Task item
Make an exact copy of the lines from the one containing "AANBOD (604, 62)" to the end of the records below, and leave out everything else.

Dataset entries Start Marker

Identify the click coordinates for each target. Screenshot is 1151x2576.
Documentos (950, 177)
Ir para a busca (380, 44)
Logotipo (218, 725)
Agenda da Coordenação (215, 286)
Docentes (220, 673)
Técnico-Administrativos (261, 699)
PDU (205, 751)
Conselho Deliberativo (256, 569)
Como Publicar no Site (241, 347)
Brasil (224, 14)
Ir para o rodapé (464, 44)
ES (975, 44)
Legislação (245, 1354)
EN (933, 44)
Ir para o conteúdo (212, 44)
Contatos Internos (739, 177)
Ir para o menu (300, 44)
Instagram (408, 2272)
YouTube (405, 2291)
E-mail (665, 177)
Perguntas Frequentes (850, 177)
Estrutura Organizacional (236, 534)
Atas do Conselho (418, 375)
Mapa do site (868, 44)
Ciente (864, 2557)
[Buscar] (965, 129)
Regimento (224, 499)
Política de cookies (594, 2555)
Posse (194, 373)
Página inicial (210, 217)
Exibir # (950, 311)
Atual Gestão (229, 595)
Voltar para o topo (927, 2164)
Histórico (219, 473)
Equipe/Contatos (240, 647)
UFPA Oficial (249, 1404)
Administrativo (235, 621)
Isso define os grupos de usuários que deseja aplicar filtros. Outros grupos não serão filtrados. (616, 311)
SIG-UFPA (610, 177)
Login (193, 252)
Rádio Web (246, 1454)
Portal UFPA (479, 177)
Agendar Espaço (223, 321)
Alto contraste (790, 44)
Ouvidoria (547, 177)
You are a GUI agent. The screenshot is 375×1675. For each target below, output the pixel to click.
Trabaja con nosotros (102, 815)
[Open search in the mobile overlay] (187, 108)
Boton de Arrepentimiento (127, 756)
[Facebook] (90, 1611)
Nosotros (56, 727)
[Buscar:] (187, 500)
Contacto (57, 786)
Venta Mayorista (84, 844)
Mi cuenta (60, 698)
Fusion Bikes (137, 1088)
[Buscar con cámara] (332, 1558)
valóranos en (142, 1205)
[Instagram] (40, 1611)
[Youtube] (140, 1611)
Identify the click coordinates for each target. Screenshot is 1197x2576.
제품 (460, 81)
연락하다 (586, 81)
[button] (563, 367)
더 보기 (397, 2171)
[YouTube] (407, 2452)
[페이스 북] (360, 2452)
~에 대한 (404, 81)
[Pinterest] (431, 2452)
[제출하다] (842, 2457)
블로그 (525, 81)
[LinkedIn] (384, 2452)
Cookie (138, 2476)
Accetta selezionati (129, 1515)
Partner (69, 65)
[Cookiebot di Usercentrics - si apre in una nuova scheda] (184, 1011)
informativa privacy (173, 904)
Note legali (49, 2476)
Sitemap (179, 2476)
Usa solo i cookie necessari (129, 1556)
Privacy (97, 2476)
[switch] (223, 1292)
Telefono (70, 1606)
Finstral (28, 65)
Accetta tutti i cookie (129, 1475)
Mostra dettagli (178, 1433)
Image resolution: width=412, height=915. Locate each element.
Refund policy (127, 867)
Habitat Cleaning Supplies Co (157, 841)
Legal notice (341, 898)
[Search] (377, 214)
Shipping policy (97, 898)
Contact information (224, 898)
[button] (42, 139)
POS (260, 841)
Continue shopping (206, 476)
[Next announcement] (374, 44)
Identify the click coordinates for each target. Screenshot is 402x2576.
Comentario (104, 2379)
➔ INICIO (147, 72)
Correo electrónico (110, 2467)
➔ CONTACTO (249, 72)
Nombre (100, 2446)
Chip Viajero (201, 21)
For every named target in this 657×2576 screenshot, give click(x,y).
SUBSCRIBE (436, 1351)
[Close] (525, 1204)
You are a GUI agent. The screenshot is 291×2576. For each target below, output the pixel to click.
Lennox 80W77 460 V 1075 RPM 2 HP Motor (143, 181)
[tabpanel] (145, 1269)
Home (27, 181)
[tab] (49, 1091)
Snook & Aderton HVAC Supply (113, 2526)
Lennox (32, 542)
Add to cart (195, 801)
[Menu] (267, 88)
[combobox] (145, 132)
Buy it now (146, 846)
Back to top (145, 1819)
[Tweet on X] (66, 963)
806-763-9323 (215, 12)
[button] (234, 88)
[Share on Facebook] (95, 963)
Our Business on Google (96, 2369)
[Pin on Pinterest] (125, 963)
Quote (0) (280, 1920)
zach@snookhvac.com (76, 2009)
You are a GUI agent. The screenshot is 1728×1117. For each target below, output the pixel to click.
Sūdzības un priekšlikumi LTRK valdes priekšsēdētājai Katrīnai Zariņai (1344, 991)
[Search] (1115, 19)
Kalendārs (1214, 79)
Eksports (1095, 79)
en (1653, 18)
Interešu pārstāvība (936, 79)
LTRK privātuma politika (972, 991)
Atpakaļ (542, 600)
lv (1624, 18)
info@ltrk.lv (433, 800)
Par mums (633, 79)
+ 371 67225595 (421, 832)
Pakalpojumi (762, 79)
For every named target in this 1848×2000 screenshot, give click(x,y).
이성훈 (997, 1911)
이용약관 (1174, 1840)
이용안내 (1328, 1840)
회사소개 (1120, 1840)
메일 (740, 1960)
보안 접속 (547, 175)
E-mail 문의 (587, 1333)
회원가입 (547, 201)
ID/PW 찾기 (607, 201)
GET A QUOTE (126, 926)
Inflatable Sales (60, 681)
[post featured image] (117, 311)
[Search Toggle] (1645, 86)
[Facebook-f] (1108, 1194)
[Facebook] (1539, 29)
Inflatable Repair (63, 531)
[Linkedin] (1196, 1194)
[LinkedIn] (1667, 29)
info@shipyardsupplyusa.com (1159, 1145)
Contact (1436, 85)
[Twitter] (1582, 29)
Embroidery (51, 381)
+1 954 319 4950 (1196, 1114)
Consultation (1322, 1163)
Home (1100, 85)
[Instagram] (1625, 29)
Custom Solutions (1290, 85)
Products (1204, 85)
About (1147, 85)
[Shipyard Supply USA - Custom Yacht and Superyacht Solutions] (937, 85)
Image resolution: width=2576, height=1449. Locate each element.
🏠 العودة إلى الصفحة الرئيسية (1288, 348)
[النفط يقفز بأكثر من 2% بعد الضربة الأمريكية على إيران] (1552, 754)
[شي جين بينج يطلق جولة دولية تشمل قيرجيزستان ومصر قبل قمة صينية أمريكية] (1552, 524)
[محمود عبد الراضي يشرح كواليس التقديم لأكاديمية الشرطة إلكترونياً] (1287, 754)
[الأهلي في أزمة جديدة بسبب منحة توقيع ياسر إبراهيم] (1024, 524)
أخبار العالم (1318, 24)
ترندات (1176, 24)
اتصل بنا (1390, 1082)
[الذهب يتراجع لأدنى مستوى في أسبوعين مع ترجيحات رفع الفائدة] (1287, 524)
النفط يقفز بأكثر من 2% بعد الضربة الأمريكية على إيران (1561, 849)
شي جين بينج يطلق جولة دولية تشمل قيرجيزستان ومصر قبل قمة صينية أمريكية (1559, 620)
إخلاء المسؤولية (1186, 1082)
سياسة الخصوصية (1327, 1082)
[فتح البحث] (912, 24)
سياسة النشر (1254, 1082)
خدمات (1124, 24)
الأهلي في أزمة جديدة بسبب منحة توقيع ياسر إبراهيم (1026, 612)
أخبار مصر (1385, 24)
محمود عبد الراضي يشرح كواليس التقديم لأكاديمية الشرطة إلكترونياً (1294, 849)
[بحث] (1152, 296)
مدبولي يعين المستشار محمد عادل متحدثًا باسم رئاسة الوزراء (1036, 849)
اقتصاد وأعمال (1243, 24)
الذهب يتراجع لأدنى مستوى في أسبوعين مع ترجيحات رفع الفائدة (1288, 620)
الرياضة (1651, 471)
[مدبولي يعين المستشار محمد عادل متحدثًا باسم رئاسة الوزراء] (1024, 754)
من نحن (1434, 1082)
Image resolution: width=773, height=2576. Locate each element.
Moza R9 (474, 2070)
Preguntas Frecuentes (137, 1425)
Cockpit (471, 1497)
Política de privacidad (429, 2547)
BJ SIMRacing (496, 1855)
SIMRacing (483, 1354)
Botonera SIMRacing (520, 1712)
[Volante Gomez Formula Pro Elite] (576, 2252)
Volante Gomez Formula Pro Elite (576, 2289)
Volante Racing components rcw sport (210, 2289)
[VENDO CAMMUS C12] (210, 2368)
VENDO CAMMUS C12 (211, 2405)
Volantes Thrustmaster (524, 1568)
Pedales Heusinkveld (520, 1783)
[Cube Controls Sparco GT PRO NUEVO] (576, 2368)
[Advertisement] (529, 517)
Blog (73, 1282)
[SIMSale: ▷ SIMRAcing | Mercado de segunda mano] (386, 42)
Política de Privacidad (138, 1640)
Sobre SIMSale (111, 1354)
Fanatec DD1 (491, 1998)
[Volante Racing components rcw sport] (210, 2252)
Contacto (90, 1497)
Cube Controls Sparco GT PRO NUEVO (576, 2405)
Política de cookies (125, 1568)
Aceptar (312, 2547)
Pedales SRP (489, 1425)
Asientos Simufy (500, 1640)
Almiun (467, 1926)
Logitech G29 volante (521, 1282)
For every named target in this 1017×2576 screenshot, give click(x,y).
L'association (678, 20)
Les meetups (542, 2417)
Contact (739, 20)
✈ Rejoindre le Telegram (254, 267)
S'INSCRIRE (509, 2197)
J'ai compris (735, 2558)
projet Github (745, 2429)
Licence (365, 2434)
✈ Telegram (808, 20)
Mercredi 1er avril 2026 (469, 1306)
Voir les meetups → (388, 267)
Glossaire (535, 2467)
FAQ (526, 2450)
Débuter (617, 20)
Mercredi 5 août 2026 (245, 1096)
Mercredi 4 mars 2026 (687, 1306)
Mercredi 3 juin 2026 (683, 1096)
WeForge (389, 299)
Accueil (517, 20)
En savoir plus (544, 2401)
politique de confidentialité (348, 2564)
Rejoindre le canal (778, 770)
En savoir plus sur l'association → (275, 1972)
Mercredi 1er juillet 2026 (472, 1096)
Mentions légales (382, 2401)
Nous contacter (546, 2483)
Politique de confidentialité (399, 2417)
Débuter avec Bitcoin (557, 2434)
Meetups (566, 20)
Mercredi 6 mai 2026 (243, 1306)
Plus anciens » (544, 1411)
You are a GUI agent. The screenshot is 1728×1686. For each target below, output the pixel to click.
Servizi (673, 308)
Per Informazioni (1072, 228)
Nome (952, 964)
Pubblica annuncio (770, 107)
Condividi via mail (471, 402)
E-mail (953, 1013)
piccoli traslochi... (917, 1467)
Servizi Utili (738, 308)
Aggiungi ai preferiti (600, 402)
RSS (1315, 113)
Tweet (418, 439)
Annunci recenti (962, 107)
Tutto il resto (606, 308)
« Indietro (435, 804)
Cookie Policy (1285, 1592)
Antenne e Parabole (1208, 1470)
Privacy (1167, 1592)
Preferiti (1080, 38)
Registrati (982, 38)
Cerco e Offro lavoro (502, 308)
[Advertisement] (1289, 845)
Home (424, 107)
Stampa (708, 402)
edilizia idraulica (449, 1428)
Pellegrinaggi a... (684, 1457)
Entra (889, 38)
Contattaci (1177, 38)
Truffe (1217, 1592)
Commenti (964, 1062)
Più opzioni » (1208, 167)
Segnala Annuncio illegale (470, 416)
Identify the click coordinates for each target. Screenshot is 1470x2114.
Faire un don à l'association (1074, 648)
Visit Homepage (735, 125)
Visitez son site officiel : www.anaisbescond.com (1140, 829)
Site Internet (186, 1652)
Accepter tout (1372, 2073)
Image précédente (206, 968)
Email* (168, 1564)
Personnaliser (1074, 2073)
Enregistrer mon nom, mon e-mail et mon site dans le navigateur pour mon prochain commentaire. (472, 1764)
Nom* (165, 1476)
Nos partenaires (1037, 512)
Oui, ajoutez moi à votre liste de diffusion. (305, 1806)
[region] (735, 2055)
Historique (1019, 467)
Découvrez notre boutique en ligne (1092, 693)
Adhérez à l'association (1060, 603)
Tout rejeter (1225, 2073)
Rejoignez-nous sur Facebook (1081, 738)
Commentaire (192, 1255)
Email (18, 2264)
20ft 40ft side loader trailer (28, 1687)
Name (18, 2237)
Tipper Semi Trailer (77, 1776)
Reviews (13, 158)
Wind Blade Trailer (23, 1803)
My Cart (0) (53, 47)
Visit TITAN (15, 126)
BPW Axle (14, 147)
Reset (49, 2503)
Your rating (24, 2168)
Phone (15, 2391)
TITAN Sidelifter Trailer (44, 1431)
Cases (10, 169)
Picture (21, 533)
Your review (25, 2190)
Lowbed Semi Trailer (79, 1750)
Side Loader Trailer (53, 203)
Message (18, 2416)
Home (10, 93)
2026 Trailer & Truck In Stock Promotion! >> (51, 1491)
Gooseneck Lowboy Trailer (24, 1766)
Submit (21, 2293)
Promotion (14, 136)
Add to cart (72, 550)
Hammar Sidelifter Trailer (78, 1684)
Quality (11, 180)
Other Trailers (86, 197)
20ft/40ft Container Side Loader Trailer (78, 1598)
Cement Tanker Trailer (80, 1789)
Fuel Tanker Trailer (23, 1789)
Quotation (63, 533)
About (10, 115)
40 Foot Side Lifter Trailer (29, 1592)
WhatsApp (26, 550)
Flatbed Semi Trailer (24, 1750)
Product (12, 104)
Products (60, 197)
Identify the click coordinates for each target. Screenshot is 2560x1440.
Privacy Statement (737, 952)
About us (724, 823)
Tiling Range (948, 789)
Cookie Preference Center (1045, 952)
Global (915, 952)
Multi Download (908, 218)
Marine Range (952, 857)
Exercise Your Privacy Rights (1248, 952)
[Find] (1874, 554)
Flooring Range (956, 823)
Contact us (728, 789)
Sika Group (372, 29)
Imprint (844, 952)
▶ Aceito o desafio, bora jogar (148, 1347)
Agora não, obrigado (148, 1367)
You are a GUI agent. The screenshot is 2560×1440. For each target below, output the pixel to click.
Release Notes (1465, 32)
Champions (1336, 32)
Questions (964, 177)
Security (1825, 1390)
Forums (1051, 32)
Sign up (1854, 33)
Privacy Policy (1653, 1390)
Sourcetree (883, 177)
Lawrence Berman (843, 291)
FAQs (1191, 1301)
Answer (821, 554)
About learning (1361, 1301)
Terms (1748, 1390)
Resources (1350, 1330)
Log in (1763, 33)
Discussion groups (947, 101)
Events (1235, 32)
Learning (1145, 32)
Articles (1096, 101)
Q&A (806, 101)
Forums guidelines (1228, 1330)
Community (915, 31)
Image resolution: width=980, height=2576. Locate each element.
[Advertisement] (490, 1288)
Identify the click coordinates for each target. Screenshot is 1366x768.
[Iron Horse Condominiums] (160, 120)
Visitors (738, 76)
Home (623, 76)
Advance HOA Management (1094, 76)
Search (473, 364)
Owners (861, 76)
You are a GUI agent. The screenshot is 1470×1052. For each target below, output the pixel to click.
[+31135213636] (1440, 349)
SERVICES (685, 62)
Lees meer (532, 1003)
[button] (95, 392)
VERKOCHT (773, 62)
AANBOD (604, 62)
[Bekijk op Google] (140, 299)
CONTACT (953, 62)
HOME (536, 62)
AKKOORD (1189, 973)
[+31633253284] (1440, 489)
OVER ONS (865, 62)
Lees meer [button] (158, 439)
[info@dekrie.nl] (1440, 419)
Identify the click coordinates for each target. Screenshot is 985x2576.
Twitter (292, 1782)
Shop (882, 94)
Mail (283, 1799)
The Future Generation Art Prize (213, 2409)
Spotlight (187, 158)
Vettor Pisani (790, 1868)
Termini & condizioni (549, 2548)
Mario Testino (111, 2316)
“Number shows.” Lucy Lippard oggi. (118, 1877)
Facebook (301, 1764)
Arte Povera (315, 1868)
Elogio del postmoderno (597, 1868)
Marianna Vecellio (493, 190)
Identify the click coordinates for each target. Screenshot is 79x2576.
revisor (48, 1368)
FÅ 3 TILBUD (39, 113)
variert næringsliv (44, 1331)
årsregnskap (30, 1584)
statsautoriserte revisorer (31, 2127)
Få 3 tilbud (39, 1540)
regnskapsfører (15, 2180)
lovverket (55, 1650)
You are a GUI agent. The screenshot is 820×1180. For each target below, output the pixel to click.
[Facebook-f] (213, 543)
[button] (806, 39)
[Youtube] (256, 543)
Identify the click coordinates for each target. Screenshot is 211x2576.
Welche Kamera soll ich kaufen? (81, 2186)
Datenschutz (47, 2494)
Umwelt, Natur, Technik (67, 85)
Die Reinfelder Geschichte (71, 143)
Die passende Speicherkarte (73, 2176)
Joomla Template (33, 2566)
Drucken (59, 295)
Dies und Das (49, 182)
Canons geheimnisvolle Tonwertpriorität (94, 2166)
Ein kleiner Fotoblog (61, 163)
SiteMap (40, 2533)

Dataset entries End Marker

Answer space
AANBOD (604, 62)
[Bekijk op Google] (140, 299)
CONTACT (953, 62)
HOME (536, 62)
AKKOORD (1189, 973)
[+31633253284] (1440, 489)
OVER ONS (865, 62)
Lees meer [button] (158, 439)
[info@dekrie.nl] (1440, 419)
Identify the click coordinates for each target. Screenshot is 985x2576.
Twitter (292, 1782)
Shop (882, 94)
Mail (283, 1799)
The Future Generation Art Prize (213, 2409)
Spotlight (187, 158)
Vettor Pisani (790, 1868)
Termini & condizioni (549, 2548)
Mario Testino (111, 2316)
“Number shows.” Lucy Lippard oggi. (118, 1877)
Facebook (301, 1764)
Arte Povera (315, 1868)
Elogio del postmoderno (597, 1868)
Marianna Vecellio (493, 190)
Identify the click coordinates for each target. Screenshot is 79x2576.
revisor (48, 1368)
FÅ 3 TILBUD (39, 113)
variert næringsliv (44, 1331)
årsregnskap (30, 1584)
statsautoriserte revisorer (31, 2127)
Få 3 tilbud (39, 1540)
regnskapsfører (15, 2180)
lovverket (55, 1650)
You are a GUI agent. The screenshot is 820×1180. For each target below, output the pixel to click.
[Facebook-f] (213, 543)
[button] (806, 39)
[Youtube] (256, 543)
Identify the click coordinates for each target. Screenshot is 211x2576.
Welche Kamera soll ich kaufen? (81, 2186)
Datenschutz (47, 2494)
Umwelt, Natur, Technik (67, 85)
Die Reinfelder Geschichte (71, 143)
Die passende Speicherkarte (73, 2176)
Joomla Template (33, 2566)
Drucken (59, 295)
Dies und Das (49, 182)
Canons geheimnisvolle Tonwertpriorität (94, 2166)
Ein kleiner Fotoblog (61, 163)
SiteMap (40, 2533)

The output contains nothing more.